Financial Services · Digital Banking

Compliance violations caught in pre-production.

A leading US digital bank serving millions of customers, running voice and chat AI agents across millions of monthly conversations in a regulated environment.

The challenge

Chime had two problems running in parallel. A vendor decision they had to get right between two leading AI agent platforms, with no way to compare them beyond demos. And a harder problem: their agents were occasionally claiming capabilities they didn't have, in regulated banking conversations where overstating a capability isn't a customer experience issue. It's a compliance one.

Manual QA couldn't keep up. At millions of monthly conversations, sampling a fraction of calls meant most issues were caught only after customers complained. And every vendor update risked introducing regressions in the workflows that mattered most: fraud escalation, identity verification, sensitive banking actions.

No objective vendor comparison.

The team had to choose between two AI agent platforms based on demos and intuition.

Compliance violations slipping through.

Agents were claiming capabilities they didn't have, caught only after customer feedback.

No regression coverage on updates.

Every model or prompt change risked breaking fraud and identity verification flows.

Manual QA didn't scale.

Sampling 1–2% of conversations left the rest uncovered.

The impact

2,768 Calls analyzed in vendor bake-off

<2 weeks From kick-off to vendor decision

100% Of conversation designs validated pre-launch

13× Expansion in 12 months

Before and after

Metric	Before Coval	With Coval
Vendor evaluation	Demos and vendor-supplied data	Quantified across 2,768 calls in under two weeks
Compliance coverage	Reactive, caught after customer complaints	Proactive, caught in simulation before launch
QA model	1–2% of calls manually sampled	Every conversation design simulated before launch
Regression testing	Limited spot-checks between vendor updates	Every vendor update validated against the full suite
AI governance	Distributed, no single source of truth	Coval is the system of record

How Coval helped

Chime didn't start with the goal of building an AI governance program. They started with a vendor decision and a small set of workflows to test. What changed everything was the moment Coval surfaced a compliance issue that nobody on the team had seen coming.

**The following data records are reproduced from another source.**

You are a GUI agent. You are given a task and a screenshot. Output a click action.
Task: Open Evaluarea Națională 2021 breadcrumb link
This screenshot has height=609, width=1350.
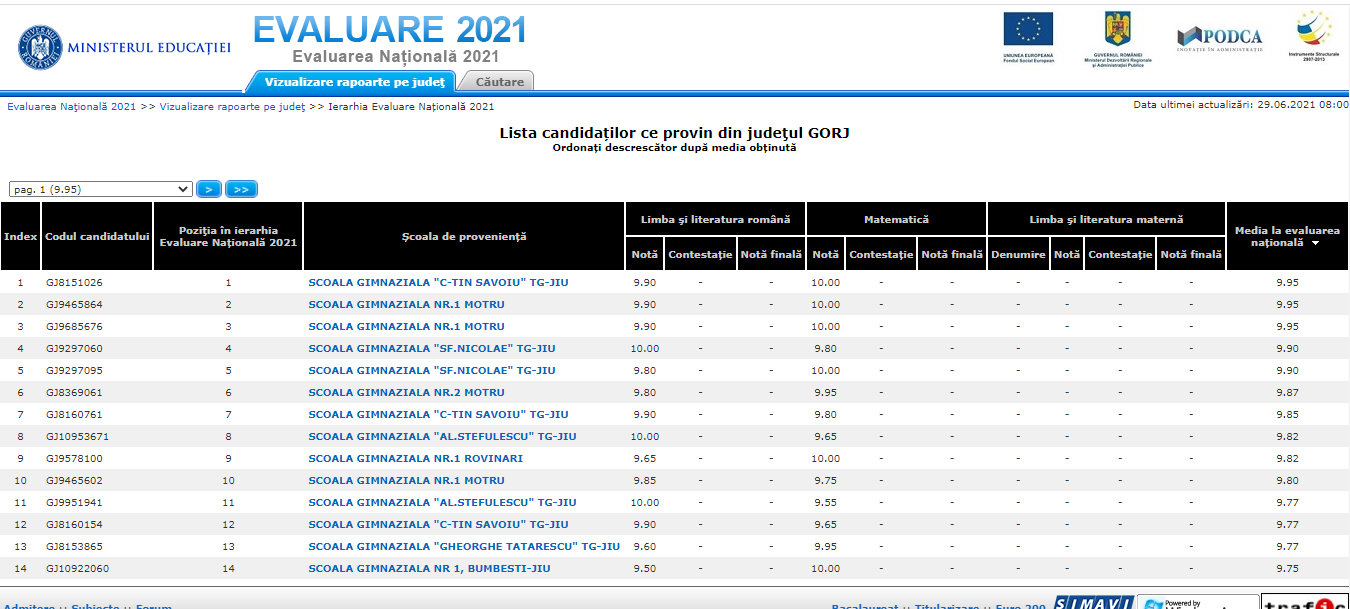71,106
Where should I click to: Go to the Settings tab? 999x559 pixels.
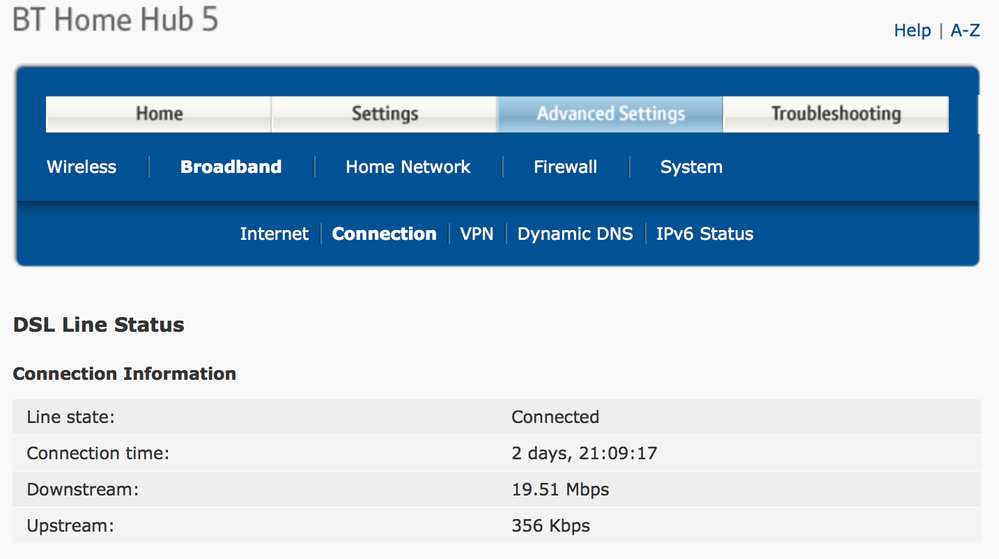[x=384, y=114]
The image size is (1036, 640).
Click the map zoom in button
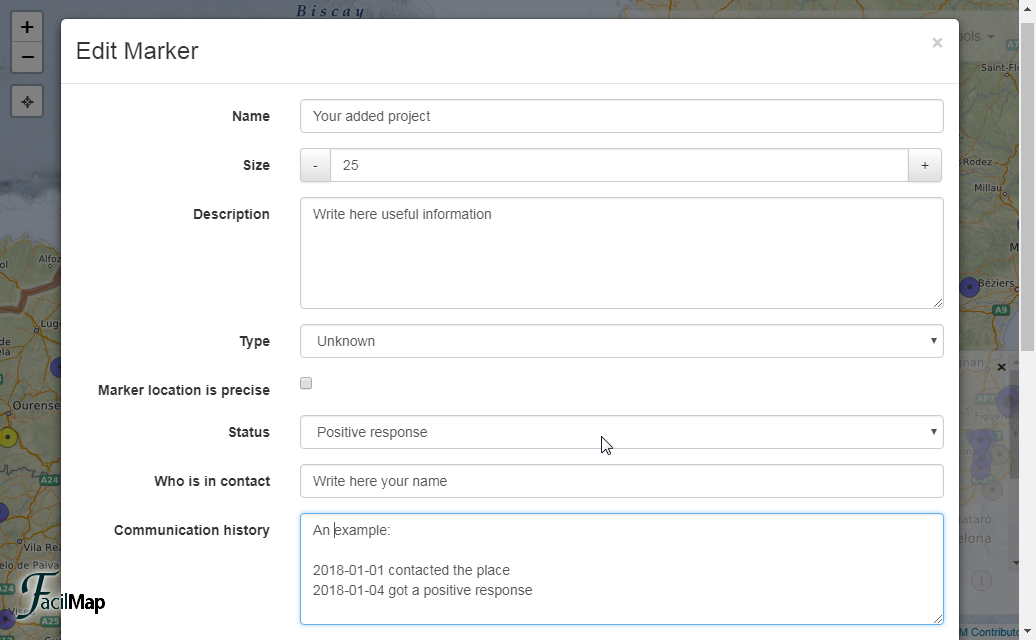coord(27,27)
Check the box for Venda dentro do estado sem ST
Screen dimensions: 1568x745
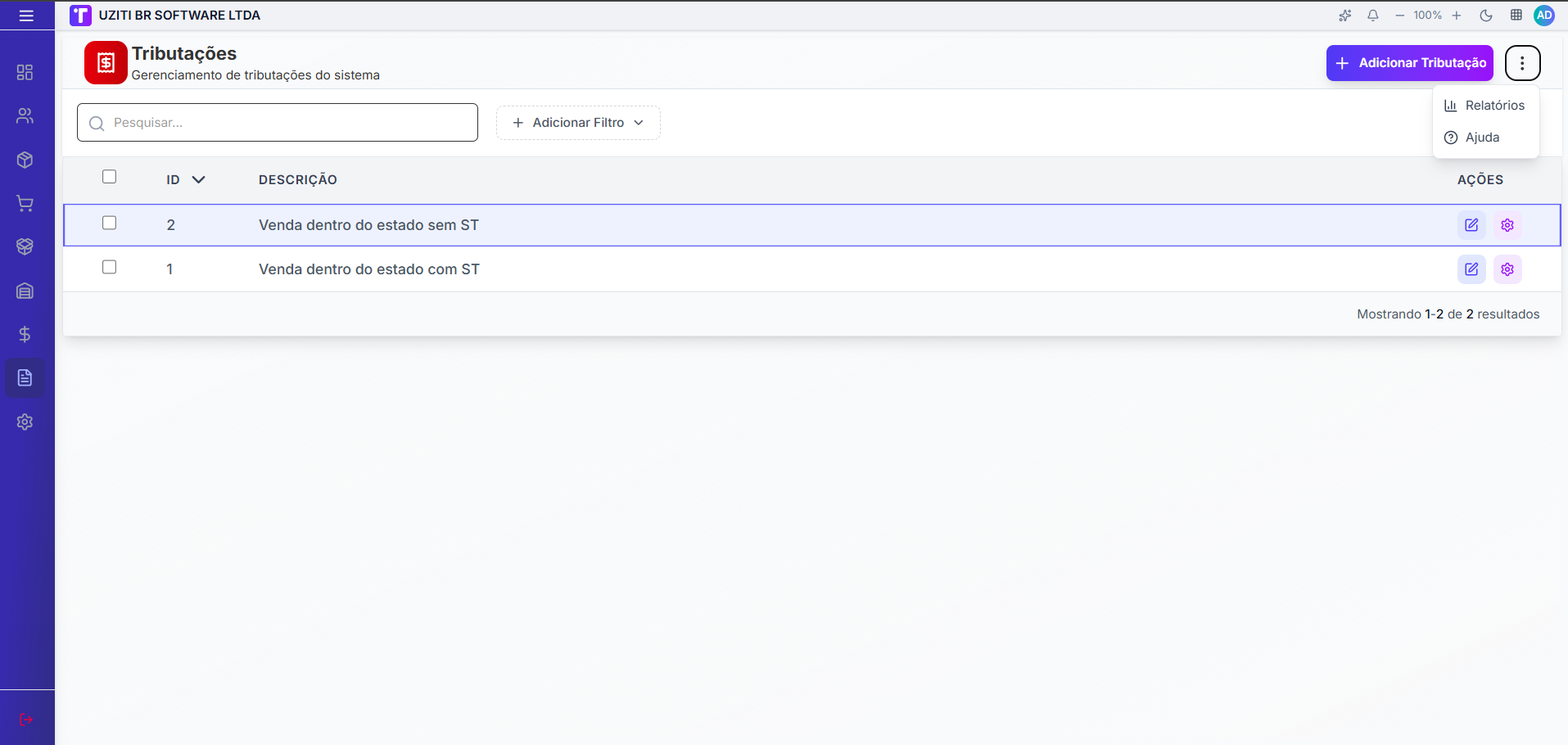[109, 223]
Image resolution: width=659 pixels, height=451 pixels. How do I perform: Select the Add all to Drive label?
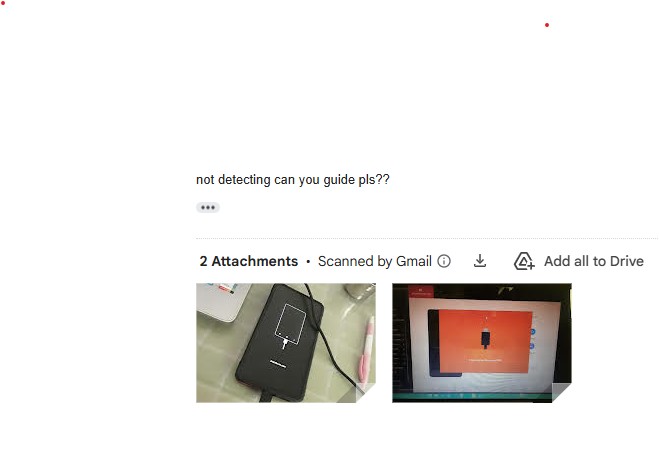tap(593, 261)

An objective vendor bake-off in under two weeks.

Coval ran both candidate AI agent platforms against the same 2,768 simulated calls, with the same evaluators measuring the same compliance and accuracy criteria. The output wasn't a vendor opinion. It was a comparison the team could defend, with failure modes mapped per vendor and per workflow type.

Compliance violations caught before customers saw them.

Months into pre-production testing, Coval surfaced cases where the agent was overstating what it could do in regulated banking workflows. These were exactly the kind of issues that manual QA could spot once or twice but not at scale. Catching them in simulation reframed Coval inside Chime from a testing tool to a compliance one.

Every change runs through simulation before it ships.

Coval is now where every conversation design, vendor update, and compliance check goes before launch. The team moved from reactive triage to proactive validation, with a regression suite that grows every time a new failure mode is found.

The result

For Chime, the shift was bigger than any single metric. The team stopped finding out about agent failures from customer feedback and started finding them in simulation, before launch. The compliance team stopped reviewing a sample and started signing off on a process. Vendor updates stopped being a quarterly risk and became a routine release.

"Coval moved AI governance at Chime from sampling to certainty. Every conversation design, every vendor update, every compliance check runs through simulation before it touches a member."

What started as a vendor evaluation became the system of record for AI governance at Chime, across voice, across chat, across millions of monthly conversations.